### Text excerpt
I've been following the theme of sexual deviancy rampant in early modern European narratives that contributed to the racist discourse about West Africa. They said we had no morals, were fucking whomever we wanted, and that our idea of marriage was too transactional.
Sir John Mandeville said that "in Ethiopia and in many other countries [in Africa] the folk lie all naked . . . and the women have no shame of the men.”
Samuel Purchas said that the West African, unlike their northern neighbors, lived "a brutish and savage life, without any King, Governour, Common-wealth, or knowledge of husbandry.”
Leo Africanus added our ancestors were "clad ... in skinnes of beasts, neither had they any peculiar wives . . . and when night came they resorted, both men and women, into one cottage together . . . and each man choosing his [woman] which hee had most fanciee unto."
This tradition contributed to the globalized narrative of the African, and consequently, the Igbo. And then, enter Anglican Bishop George Basden and his 1921 book “ethnographical” text, “Among the Ibos of Nigeria.”
Basden said Igbo women “select their companions from their own sex, as do the men, but each has her own particular male friend, independently of her husband, with whom a more or less clandestine relationship is maintained.”

### Instructions to follow
Reproduce verbatim everything in the excerpt on colonial accounts of West Africa from "I've been following" down to "was too transactional.". Rely solely on the excerpt on colonial accounts of West Africa.

### Record excerpts
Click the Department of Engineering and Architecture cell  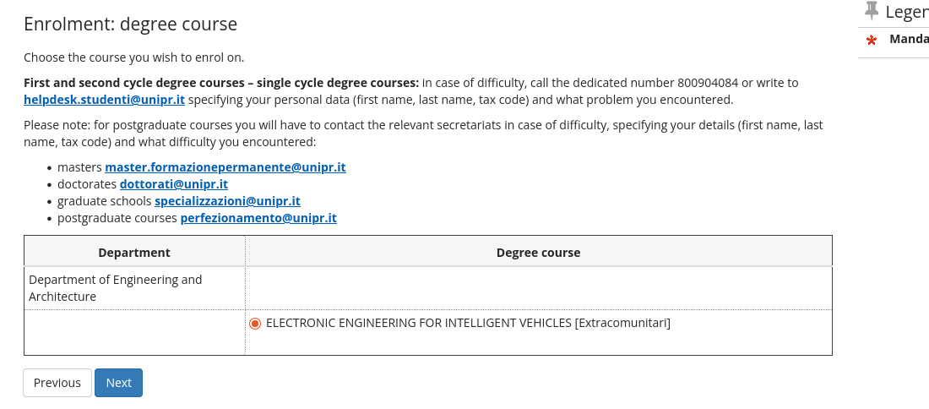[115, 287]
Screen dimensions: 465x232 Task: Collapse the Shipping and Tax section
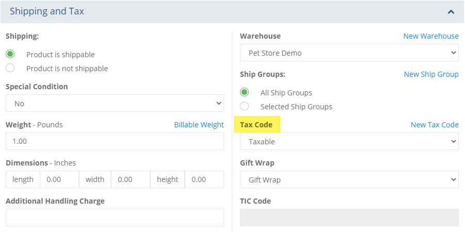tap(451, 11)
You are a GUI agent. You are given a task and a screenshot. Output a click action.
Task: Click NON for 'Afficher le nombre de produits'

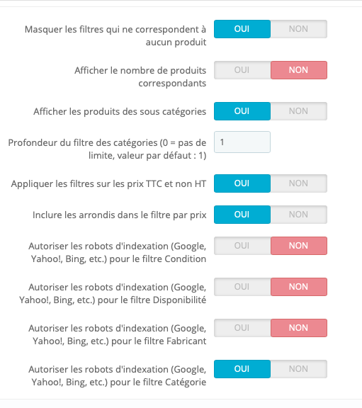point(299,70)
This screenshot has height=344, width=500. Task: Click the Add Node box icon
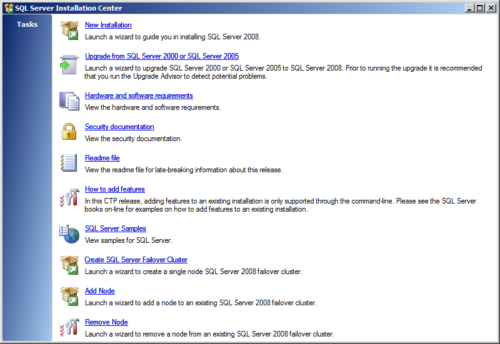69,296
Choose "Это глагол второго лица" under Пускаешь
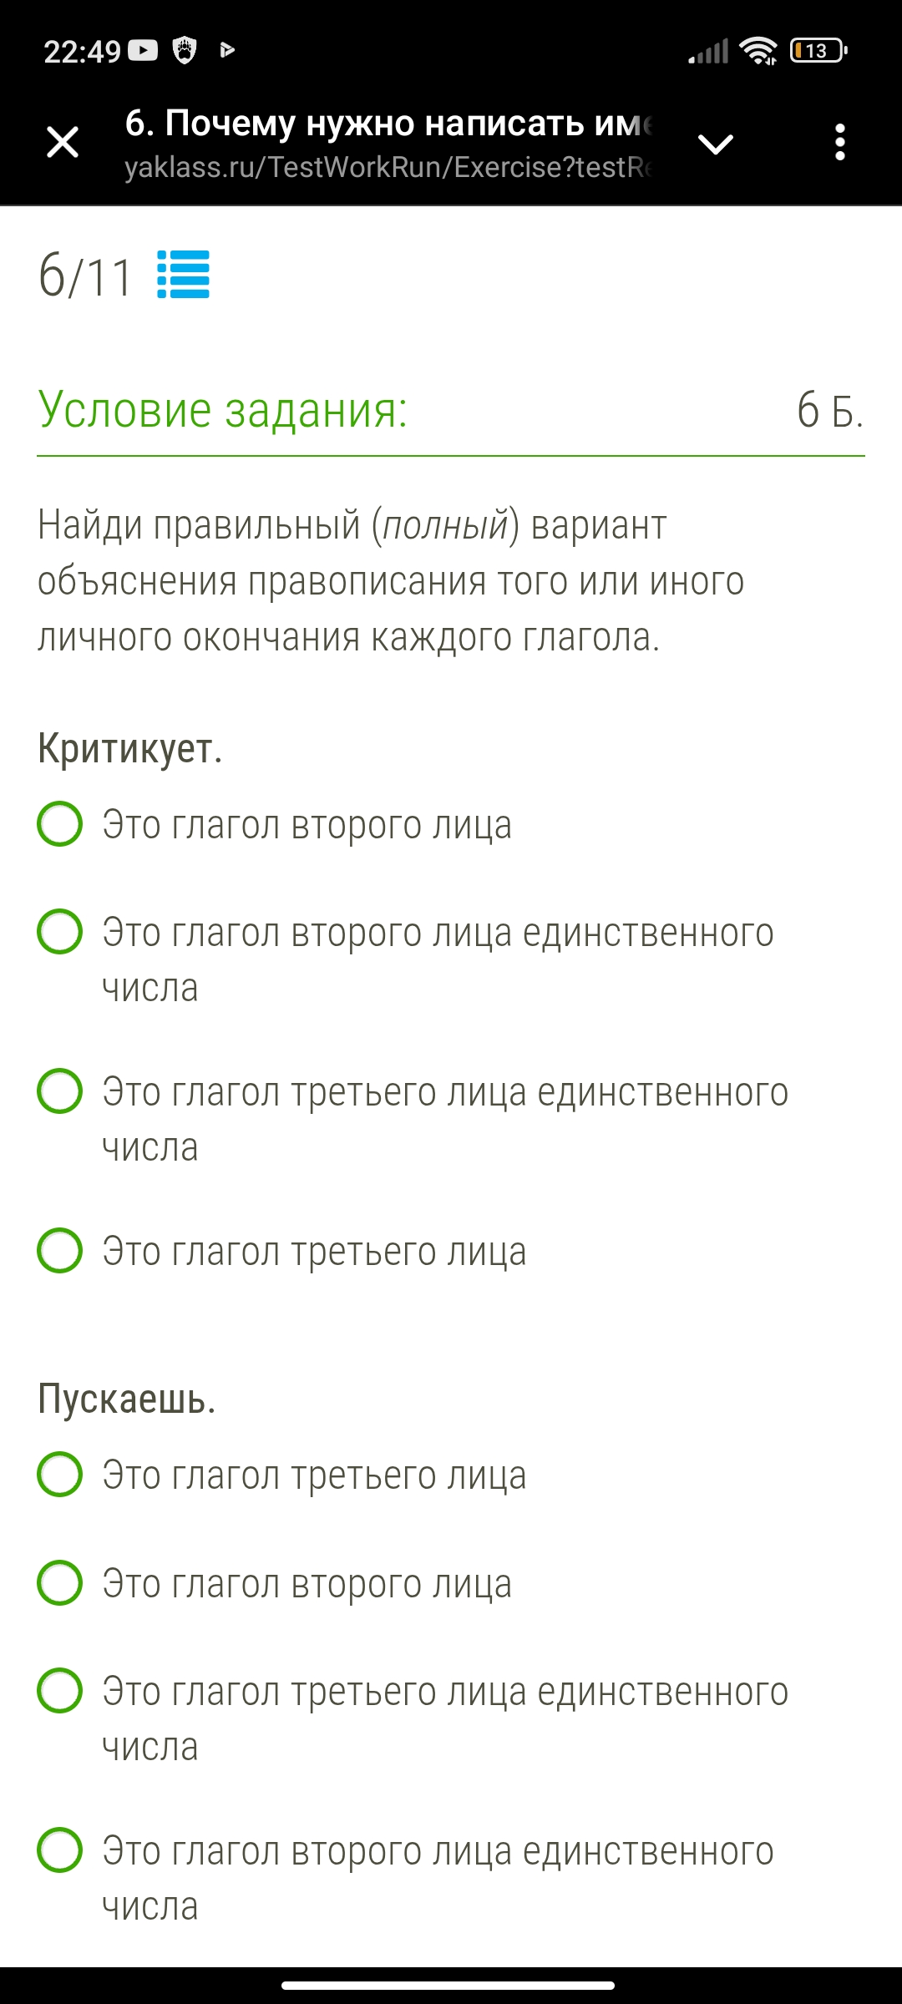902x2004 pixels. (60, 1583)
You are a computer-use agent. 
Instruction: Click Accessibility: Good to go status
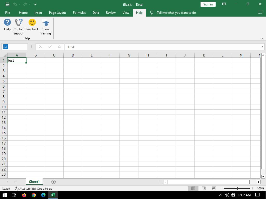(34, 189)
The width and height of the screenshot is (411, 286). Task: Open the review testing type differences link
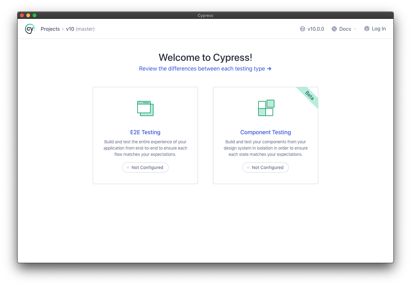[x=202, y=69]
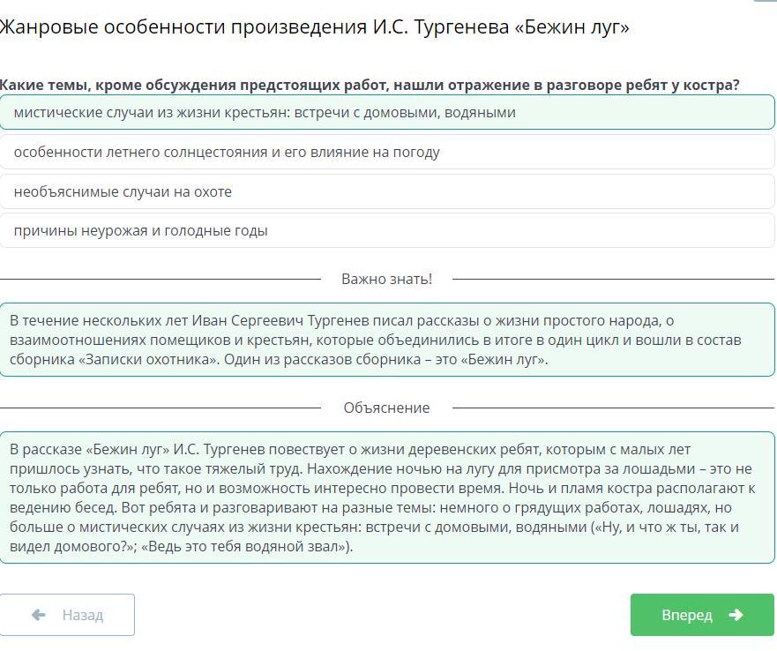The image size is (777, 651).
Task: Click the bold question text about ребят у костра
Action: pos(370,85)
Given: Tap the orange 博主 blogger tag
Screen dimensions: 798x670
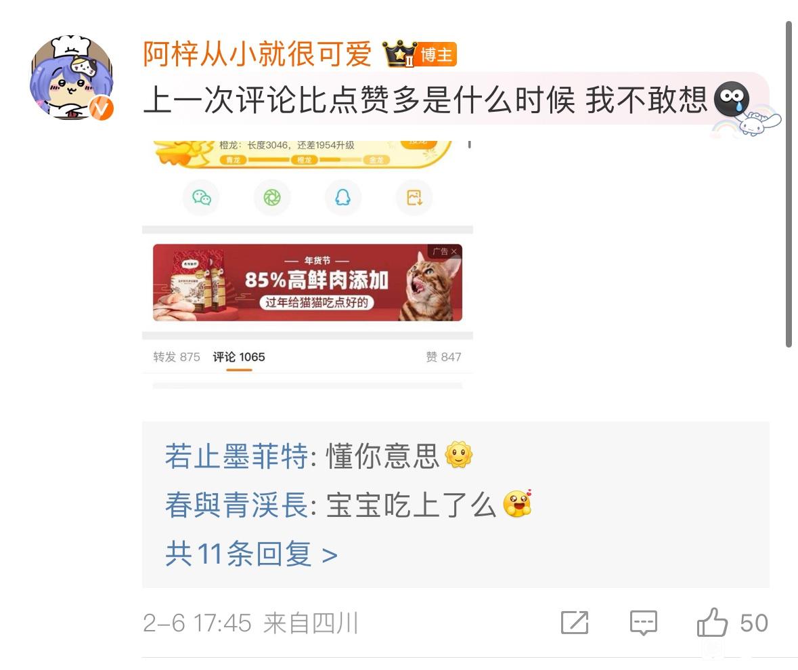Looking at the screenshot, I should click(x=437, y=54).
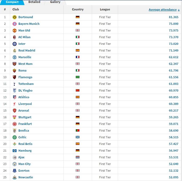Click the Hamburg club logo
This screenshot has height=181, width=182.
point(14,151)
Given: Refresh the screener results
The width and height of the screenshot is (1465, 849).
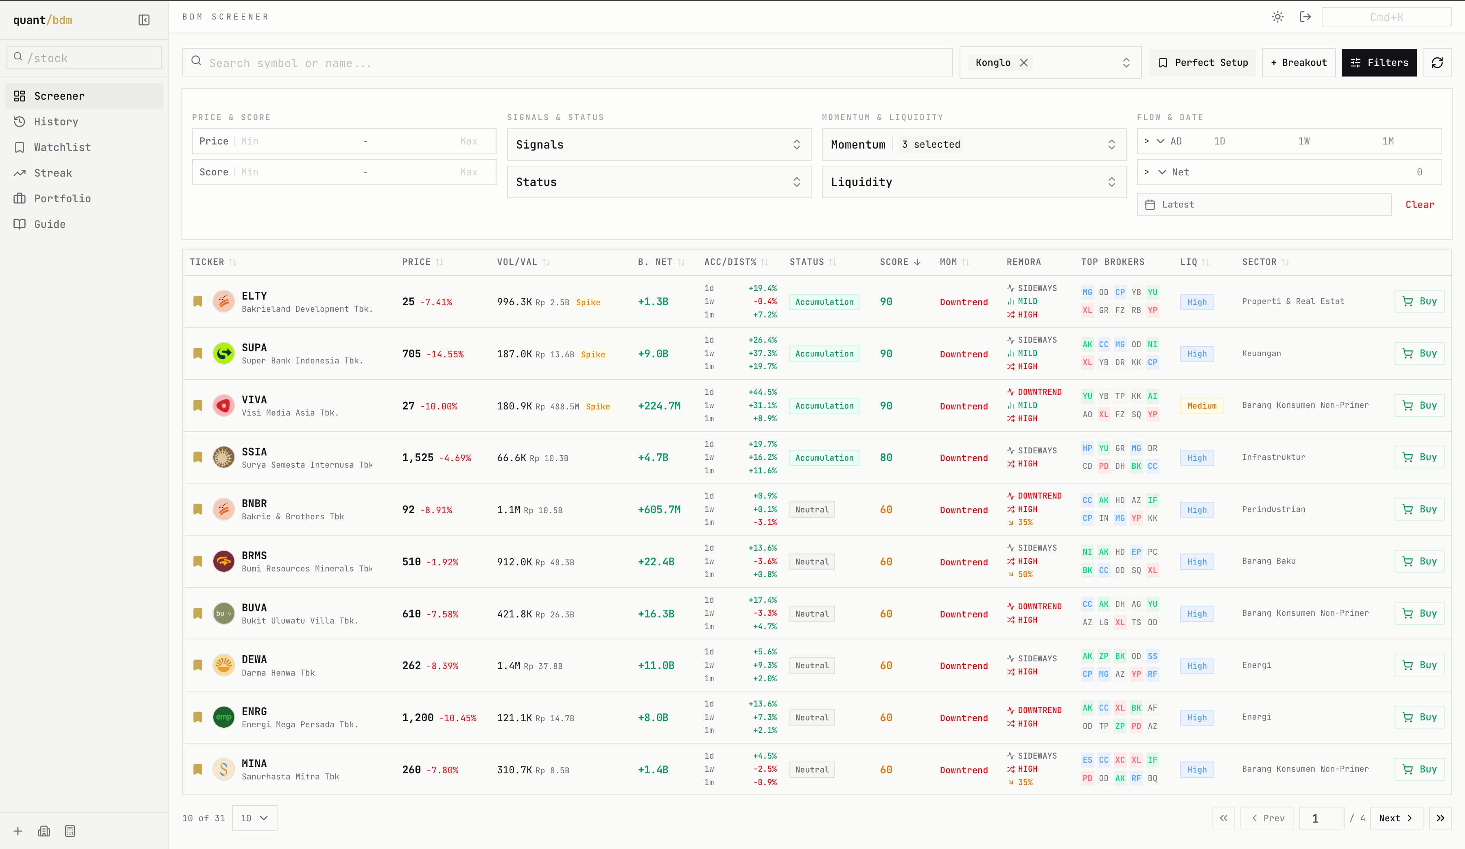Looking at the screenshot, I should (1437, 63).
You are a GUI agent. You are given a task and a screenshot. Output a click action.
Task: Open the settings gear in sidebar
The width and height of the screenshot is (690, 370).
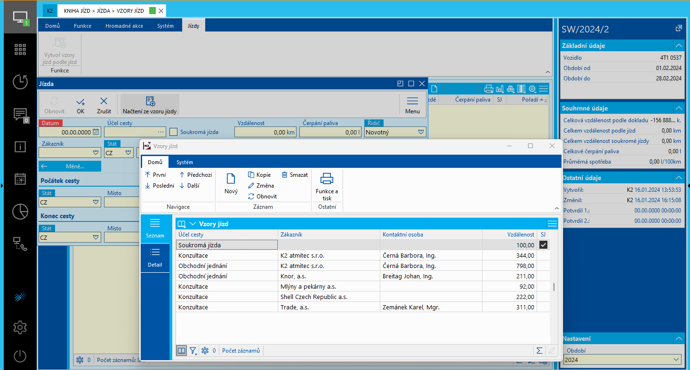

### Full solution
I've been following the theme of sexual deviancy rampant in early modern European narratives that contributed to the racist discourse about West Africa. They said we had no morals, were fucking whomever we wanted, and that our idea of marriage was too transactional.